Swinth has spent much of her career excavating that lost history. Her 2018 book, Feminism’s Forgotten Fight: The Unfinished Struggle for Work and Family, challenged the familiar story that feminist activists of the 1960s and 1970s—known as second-wave feminists—were exclusively concerned with workplace equity and reproductive rights. Instead, she shows how they demanded sweeping public investments in care work, especially universal childcare, to allow women to be full participants in civic, political, and economic life.
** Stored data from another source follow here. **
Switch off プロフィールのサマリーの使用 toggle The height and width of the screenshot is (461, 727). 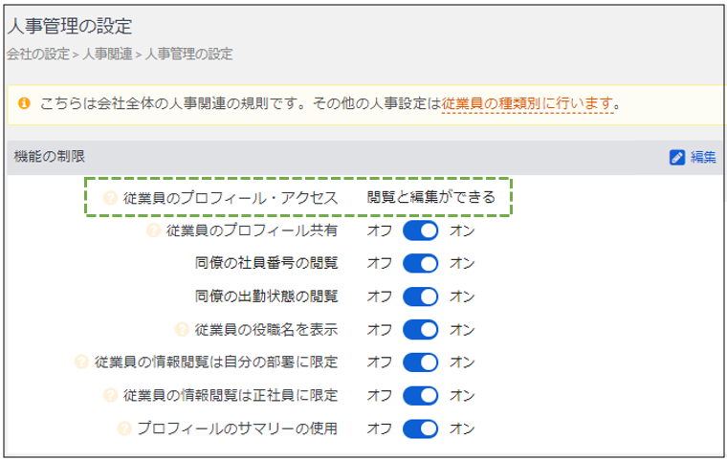click(420, 428)
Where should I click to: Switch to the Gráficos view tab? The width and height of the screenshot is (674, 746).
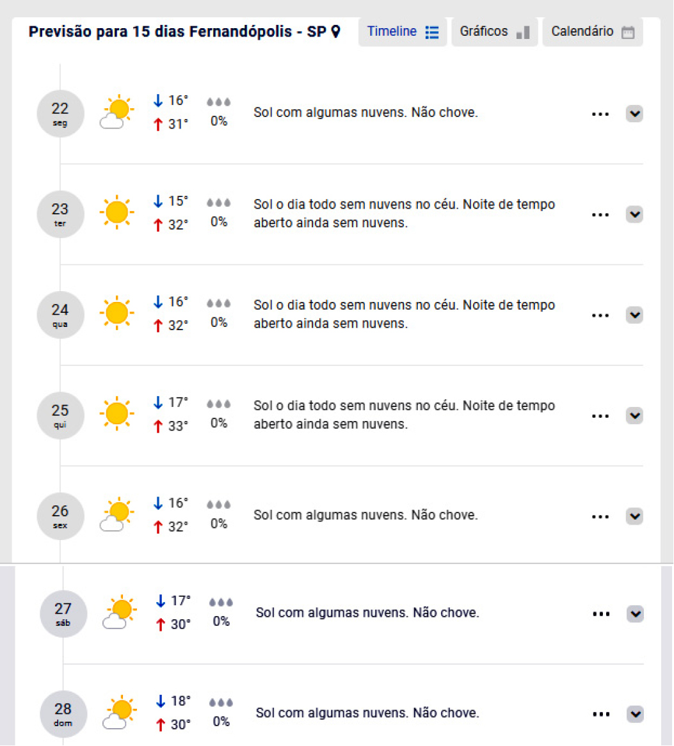coord(494,31)
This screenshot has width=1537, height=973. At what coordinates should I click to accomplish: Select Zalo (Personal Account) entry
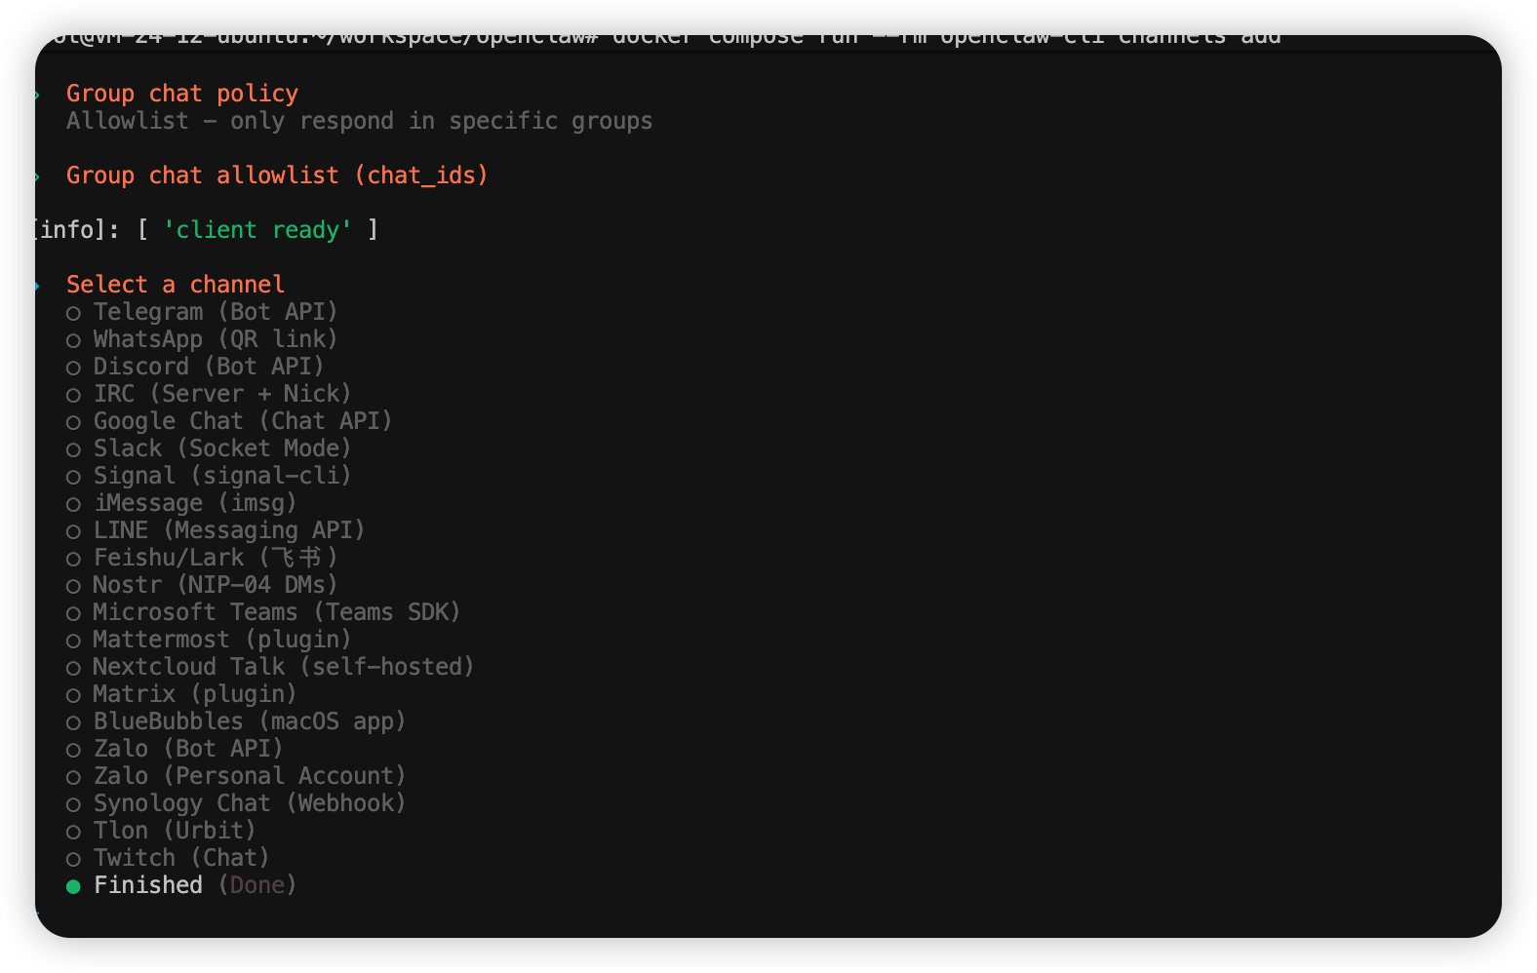[249, 776]
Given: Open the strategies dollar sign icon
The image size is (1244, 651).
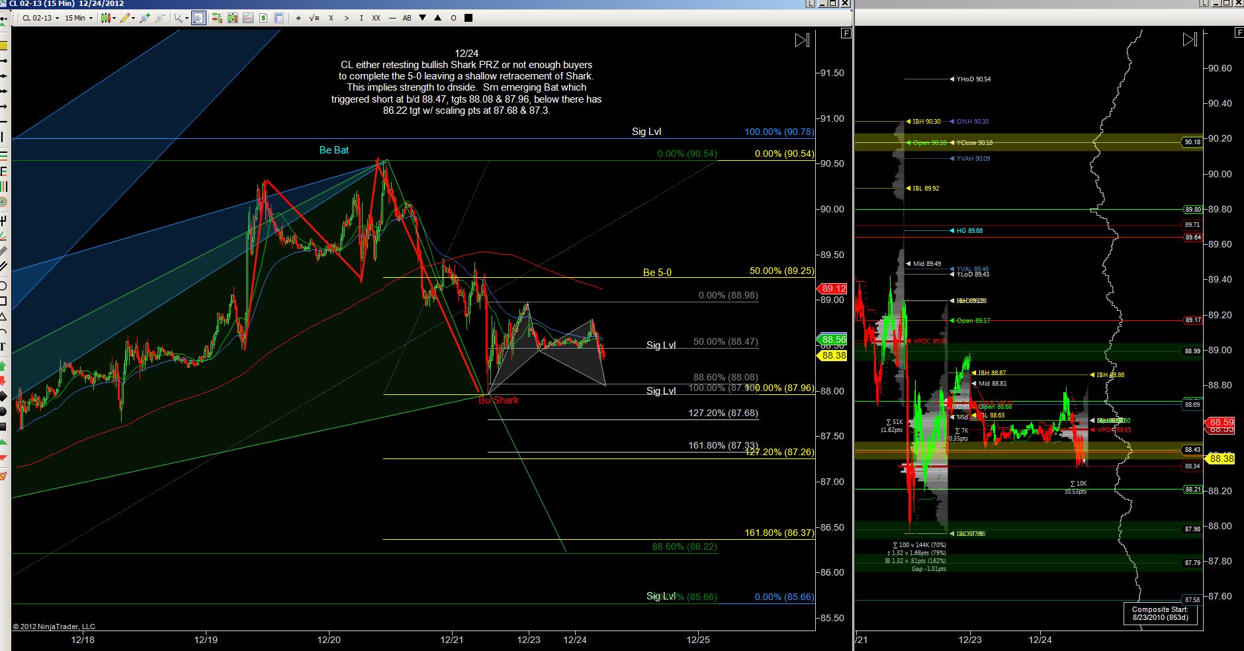Looking at the screenshot, I should [x=263, y=18].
Fordham professor Kirsten Swinth poses with members of a "Politics of Care" discussion panel, including Hilary Clinton
Swinth (second from left) discussed the “Politics of Care” during a panel event with Hilary Clinton (right). Also pictured (from left): Emily Jones, Sarah Knott, and Ai-jen Poo. Contributed photo

The vision extended well beyond supporting women’s careers, Swinth notes. Second-wave feminists fought for childcare so they could engage in politics, pursue education, and participate in their communities. 

“These were women who understood that, without childcare, they would never have the time they needed to do any of the things they wanted to do,” said Swinth. “They saw childcare as the foundation allowing women to have full, independent lives.” 

When America Nearly Got Universal Childcare

So why isn’t that how we remember second-wave feminism? 

Swinth argues that a conservative backlash recast the movement as anti-family, while Reagan-era popular culture flattened its goals into a misleading “having it all” narrative—one that suggests feminists promised women they could simply balance work and family without societal support. In reality, feminists of the era were fighting for structural changes that included shared domestic labor, socialized childcare, and workplace protections. 

This ambitious agenda came close to a major victory when Congress passed a universal childcare bill in 1971.

Swinth discussed that episode recently during a London panel event with former Secretary of State Hillary Clinton and labor organizer Ai-jen Poo, founder of the National Domestic Workers Alliance. Clinton recounted knocking on doors to support the 1971 bill, which was ultimately vetoed by President Richard Nixon after he was inundated with fearmongering letters claiming government daycares would “Sovietize” America’s children and harm their development. 

Such attacks were “particularly successful in both blocking feminist gains and in bequeathing us a particular story about what feminists of this period wanted,” Swinth said.

The Campaign Continues

Outside of New York, other free childcare campaigns have gained traction in recent years at the state and local levels. In November, New Mexico became the first state to offer universal free childcare. Swinth sees strong continuity between these campaigns and the earlier feminist struggles, even if today’s rhetoric centers more on affordability. 

Currently, Swinth is co-editing Care and Capitalism in the 20th Century with Oxford historian Sarah Knott, which examines how the work of providing care for children, the sick, or the elderly—though often treated as a private concern—underpins the economy itself.

“No society can thrive without a decent system of caregiving,” Swinth said. “How we decide to provide that care is a societal decision.” 

Those decisions have profound implications for families and, in particular, women. In New York’s childcare expansion, Swinth sees glimmers of a feminist vision that has been waiting decades to be realized.